CIUDAD DE MÉXICO, 21 de junio.- Aficionados gritando sobre las mesas, abrazos y gritos fueron el reflejo de la alegría que se sintió (como pasó en cualquier punto de San José) con la victoria de Costa Rica 1-0 sobre Italia en un restaurante de la Zona Rosa.

Alrededor de 100 ticos se dieron cita en esta zona del DF, escogida por la Embajada de Costa Rica en México para reunir a la comunidad costarricense; en torno del gran juego del Mundial los meseros y todo el personal del restaurante El Mexicano lucieron las camisetas rojas de la Sele para hacer sentir a los clientes como en casa.

Los centroamericanos celebraron todo durante los primeros minutos: un tiro desviado, una llegada  y  hasta un saque de esquina, sin embargo los primeros gritos enérgicos llegaron a la media hora de juego con el tiro desviado de Mario Balotelli.

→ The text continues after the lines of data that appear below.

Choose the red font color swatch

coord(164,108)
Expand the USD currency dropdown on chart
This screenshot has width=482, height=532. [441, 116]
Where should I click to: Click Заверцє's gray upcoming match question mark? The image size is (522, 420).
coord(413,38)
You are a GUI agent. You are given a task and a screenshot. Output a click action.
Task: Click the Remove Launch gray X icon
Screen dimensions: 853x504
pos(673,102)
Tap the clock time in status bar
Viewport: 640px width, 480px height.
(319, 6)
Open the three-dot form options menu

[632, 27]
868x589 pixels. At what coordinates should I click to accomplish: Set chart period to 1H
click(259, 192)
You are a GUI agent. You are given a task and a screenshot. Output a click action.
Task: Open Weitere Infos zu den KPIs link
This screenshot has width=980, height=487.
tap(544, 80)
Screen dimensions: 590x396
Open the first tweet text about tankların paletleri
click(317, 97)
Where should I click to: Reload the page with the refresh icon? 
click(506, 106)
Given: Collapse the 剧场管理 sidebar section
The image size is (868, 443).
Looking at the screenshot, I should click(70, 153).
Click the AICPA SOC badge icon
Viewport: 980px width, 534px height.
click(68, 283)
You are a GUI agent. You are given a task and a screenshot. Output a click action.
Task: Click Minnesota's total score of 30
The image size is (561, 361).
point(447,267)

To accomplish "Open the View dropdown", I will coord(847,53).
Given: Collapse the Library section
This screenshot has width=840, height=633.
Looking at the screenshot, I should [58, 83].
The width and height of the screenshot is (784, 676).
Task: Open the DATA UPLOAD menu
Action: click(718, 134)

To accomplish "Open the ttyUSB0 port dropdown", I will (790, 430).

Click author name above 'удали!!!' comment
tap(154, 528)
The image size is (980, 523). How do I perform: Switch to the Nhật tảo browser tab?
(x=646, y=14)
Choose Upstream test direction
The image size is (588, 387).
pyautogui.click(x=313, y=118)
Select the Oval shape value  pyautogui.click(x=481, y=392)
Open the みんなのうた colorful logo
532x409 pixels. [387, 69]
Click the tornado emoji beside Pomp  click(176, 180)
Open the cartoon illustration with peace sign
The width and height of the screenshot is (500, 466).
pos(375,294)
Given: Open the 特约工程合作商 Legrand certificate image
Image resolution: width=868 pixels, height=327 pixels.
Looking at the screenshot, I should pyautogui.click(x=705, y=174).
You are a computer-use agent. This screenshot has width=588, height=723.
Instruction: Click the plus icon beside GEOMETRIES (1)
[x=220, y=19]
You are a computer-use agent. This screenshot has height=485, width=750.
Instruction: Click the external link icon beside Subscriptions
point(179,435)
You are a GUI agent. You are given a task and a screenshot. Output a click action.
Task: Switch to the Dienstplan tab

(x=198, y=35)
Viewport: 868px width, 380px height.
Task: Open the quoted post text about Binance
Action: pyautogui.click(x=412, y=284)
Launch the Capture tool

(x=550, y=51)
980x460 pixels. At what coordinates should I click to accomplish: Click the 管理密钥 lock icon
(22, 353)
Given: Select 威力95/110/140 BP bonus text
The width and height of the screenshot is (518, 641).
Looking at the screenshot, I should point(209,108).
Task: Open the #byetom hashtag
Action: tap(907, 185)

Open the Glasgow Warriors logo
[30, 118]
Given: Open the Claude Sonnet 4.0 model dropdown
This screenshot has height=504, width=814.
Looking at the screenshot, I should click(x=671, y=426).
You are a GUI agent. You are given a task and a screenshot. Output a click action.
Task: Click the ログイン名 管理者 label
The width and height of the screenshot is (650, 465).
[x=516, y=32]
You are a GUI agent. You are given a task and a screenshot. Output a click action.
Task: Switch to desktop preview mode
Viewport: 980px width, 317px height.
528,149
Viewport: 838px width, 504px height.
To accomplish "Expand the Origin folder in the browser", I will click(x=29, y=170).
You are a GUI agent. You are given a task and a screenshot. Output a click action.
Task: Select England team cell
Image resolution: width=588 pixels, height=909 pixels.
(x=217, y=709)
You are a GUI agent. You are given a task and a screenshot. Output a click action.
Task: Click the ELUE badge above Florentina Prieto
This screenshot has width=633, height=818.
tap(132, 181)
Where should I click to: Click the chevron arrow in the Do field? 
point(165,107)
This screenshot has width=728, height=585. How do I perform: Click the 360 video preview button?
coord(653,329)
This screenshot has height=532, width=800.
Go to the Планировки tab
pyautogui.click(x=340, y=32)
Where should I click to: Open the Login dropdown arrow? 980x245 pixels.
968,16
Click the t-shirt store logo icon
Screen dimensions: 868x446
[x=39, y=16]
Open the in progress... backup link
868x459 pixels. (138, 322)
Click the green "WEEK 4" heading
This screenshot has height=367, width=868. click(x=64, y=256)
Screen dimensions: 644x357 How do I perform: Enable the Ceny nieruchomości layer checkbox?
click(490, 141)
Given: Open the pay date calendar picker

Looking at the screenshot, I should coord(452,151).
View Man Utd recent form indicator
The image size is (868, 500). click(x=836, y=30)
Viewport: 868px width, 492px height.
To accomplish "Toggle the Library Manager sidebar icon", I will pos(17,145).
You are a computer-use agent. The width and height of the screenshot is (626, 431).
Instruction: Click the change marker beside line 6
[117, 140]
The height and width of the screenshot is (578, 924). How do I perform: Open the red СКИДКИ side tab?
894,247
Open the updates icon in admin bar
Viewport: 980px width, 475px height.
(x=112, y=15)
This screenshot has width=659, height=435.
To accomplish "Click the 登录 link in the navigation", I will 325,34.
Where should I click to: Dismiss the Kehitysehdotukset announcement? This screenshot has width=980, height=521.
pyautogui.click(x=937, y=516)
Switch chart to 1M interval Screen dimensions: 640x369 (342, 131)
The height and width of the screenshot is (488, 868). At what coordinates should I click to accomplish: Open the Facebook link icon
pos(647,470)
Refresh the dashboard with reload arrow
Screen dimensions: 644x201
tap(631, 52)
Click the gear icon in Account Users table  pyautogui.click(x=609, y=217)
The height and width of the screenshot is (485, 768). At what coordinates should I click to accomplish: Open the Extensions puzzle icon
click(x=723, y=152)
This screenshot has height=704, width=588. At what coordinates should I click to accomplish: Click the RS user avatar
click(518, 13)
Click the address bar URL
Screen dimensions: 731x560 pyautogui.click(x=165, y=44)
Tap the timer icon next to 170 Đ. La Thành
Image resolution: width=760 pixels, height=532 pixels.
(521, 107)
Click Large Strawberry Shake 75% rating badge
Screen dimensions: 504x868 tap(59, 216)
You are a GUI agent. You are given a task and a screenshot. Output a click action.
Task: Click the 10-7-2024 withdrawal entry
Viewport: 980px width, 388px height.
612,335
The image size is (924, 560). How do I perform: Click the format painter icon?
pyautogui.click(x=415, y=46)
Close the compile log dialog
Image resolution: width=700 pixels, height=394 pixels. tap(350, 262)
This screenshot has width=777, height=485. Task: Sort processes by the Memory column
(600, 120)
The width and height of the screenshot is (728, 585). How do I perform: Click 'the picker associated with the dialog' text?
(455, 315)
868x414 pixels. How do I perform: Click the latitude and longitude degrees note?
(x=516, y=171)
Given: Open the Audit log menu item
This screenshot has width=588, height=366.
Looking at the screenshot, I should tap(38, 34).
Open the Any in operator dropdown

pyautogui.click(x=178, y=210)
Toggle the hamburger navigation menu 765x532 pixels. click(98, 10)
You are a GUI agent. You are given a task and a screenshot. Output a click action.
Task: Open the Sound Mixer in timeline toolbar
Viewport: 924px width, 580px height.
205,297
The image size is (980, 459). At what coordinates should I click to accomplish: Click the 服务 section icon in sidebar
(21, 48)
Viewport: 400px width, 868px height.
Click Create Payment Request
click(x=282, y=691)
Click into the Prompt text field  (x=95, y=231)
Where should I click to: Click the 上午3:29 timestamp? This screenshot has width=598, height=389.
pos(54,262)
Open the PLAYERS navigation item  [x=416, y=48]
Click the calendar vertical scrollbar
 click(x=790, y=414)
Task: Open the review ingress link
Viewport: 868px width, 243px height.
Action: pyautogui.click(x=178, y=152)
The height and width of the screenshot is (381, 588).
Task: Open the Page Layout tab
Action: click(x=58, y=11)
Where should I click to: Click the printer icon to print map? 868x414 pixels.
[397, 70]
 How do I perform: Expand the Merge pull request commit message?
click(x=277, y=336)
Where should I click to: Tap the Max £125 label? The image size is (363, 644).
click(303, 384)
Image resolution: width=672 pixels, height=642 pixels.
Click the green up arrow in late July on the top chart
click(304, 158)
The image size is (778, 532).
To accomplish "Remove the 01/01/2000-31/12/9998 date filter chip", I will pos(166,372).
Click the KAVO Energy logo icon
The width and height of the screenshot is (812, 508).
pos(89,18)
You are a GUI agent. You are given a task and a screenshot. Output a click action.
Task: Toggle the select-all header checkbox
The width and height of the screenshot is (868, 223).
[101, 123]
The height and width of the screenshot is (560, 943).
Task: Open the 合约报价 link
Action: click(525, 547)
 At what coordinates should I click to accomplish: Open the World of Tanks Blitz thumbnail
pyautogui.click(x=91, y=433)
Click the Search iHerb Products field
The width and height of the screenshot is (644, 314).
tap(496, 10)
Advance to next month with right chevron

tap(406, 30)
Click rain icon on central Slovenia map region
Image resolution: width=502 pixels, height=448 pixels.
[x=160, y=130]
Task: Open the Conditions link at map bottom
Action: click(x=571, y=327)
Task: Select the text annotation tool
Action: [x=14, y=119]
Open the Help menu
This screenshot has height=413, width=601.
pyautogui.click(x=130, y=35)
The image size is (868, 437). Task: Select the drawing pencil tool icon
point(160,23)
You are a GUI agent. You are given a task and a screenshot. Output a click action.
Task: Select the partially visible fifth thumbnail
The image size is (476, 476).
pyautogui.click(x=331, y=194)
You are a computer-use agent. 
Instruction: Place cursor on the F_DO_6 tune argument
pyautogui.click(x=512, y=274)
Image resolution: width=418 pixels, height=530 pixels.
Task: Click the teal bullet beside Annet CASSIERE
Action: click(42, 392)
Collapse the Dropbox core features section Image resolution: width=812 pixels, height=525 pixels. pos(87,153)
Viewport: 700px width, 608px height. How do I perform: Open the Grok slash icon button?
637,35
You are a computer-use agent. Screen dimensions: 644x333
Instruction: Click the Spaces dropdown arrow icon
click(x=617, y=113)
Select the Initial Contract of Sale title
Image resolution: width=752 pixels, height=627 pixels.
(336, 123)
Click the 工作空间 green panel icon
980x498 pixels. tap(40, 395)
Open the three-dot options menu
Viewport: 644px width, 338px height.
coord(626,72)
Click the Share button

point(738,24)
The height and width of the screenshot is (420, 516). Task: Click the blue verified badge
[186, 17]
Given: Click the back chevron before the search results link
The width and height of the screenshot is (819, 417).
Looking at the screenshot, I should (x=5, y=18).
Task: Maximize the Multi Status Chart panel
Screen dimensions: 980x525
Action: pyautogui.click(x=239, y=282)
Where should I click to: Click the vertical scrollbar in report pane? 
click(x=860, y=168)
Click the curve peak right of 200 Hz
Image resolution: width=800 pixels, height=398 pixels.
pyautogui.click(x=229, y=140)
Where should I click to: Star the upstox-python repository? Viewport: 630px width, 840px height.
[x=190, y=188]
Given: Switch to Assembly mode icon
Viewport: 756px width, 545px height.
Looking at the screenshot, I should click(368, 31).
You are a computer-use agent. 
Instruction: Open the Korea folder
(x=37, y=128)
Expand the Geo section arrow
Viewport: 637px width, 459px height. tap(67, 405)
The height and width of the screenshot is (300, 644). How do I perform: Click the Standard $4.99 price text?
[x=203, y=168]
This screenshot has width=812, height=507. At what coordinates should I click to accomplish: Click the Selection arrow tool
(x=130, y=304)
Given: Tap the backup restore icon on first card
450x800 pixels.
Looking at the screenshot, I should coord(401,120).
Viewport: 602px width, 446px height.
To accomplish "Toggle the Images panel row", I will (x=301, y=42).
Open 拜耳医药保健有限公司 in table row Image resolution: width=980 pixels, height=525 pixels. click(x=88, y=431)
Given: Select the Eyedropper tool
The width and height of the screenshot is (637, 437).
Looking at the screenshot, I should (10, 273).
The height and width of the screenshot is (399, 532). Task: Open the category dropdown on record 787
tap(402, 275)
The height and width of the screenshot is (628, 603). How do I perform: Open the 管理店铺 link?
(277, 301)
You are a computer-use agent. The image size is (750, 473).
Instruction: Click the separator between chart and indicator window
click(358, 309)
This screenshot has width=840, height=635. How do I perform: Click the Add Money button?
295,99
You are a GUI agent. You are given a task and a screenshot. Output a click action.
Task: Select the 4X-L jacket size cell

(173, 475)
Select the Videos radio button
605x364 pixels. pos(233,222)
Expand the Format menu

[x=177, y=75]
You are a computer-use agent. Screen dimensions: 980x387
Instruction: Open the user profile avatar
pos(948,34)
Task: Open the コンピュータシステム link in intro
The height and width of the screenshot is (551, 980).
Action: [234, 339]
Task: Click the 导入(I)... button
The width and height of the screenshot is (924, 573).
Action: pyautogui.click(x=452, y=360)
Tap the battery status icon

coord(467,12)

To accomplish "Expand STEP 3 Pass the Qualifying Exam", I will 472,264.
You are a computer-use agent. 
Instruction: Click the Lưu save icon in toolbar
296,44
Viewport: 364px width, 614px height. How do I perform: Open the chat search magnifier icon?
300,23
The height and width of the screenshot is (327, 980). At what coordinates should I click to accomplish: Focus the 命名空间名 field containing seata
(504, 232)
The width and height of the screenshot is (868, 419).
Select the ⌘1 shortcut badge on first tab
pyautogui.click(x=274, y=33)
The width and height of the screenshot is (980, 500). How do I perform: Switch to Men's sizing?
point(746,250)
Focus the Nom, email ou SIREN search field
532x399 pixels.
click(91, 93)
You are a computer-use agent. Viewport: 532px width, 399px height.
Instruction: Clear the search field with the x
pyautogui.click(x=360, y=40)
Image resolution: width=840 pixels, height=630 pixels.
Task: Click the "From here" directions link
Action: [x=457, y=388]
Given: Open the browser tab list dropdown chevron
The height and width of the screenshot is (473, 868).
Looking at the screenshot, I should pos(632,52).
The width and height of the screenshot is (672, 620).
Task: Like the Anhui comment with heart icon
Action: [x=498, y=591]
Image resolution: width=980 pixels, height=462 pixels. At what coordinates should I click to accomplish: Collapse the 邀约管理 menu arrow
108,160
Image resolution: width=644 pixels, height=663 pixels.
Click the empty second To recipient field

El empate no parecía malo a los ticos, pero eso cambió al final del primer tiempo. Primero con el penal que el árbitro no marcó, lo que arrancó gritos en contra del silbante y que terminaron por volverse un coro.

Aún no terminaban las protestas cuando Bryan Ruiz puso al frente a los ticos y el ambiente, que se había tornado hostil, volvió a ser de “pura vida”.

Los últimos minutos fueron agobiantes pero al final del juego volvió  la fiesta. El festejo continuó en el lugar e incluso algunos caminaron unas cuadras para imitar a los mexicanos y celebrar en el Ángel de la Independencia.